The economic impact is that while many people can more easily and affordably complete their taxes, only a small number of developers and programmers built the product. This made only a very few rich, including turning some into billionaires. At the same time, many tens of thousands of full-time accountants found their livelihoods threatened.
As traditional jobs are replaced by technology, individuals with skills in information technology, computer science, robotics, and hardware development will be in high demand.
E-commerce has taken a huge amount of market share away from traditional brick-and-mortar businesses. The sharing economy and P2P platforms have removed the need for items like hotels, movie theaters, and taxi drivers by creating alternative marketplaces for those services or activities.
The future will only accelerate this pattern. Google and universities around the world have developed driverless cars, which will one day eliminate the need for any sort of driver or chauffeur. 3-D printing and improvements in robotics promise to revolutionize the way products are manufactured and make companies rethink the need for warehousing and managing excess inventories. This can only accelerate the existing trend of job losses in manufacturing.
While many people will lose their jobs to technology, people who have trained themselves in the relevant skills will be at an advantage. It will be those workers who are not only comfortable with using technology but who can code and understand how the technology works inside out.
The Bottom Line
Demographics do not determine the fate of economic growth, but they are certainly a key determinant for an economy's growth potential. An aging population coupled with a declining birth rate in the developed world points to a decline in future economic growth.

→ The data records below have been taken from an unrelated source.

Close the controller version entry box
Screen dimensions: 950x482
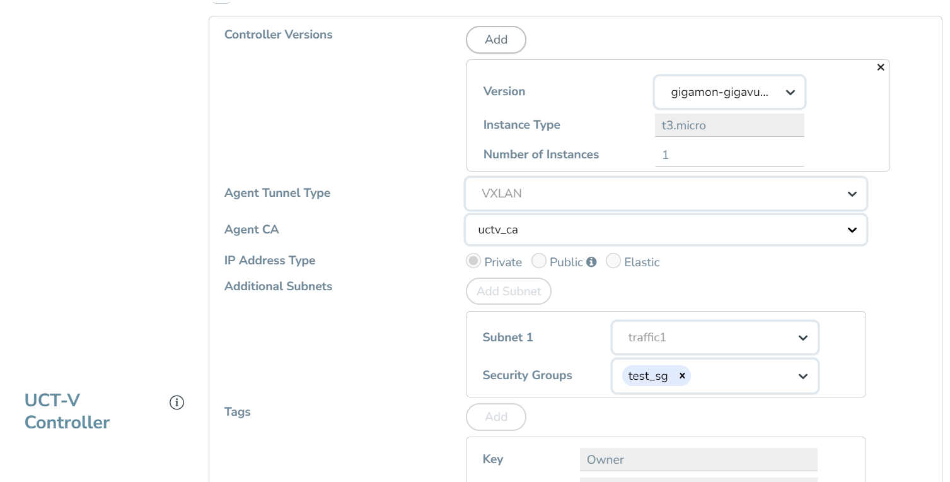point(881,68)
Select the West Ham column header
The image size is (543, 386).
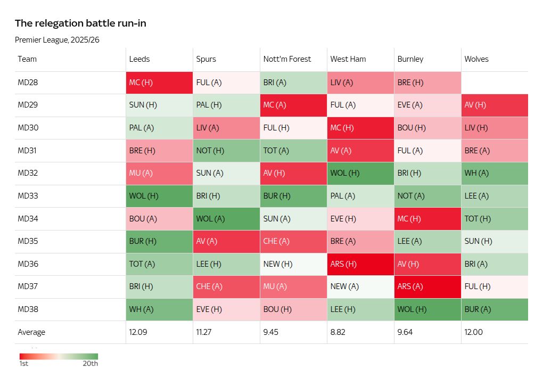coord(348,59)

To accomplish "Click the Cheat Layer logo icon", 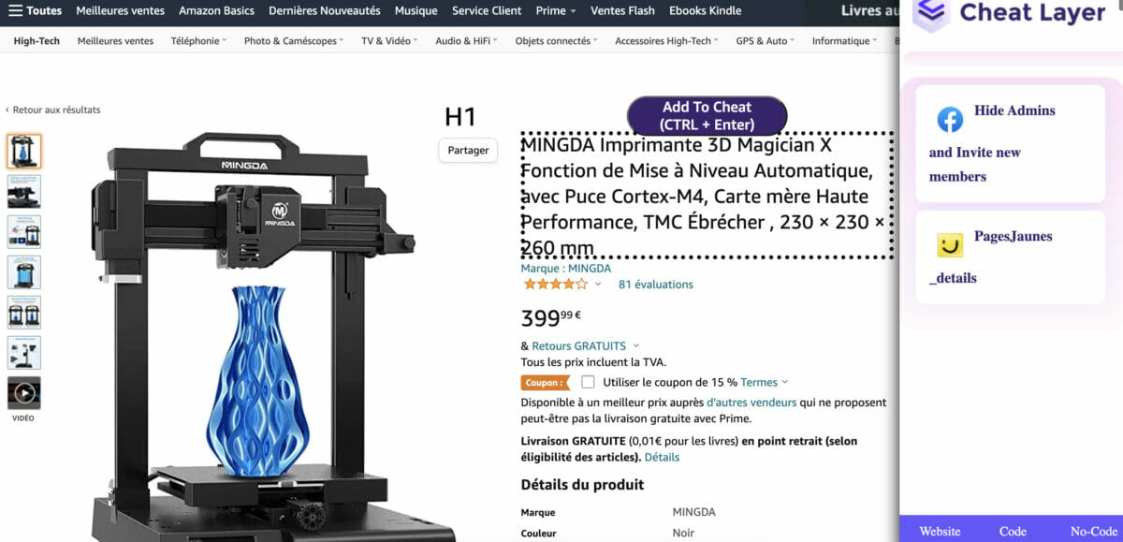I will click(931, 14).
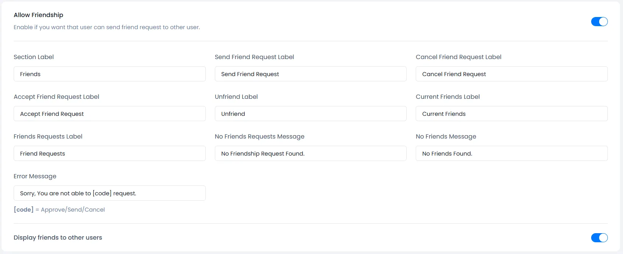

Increases in productivity can lessen the impact of such population shifts, and technological advances are the ideal source of productivity boosts. This, however, is a double-edged sword. On one hand, technological progress increases productivity, but at the same time, it can eliminate jobs outright, increasing unemployment.
It will be those workers who have computer and technology skills that will excel in the future economy. As the age make-up of the workforce changes in the future, so will the make-up of the kinds of jobs the economy employs.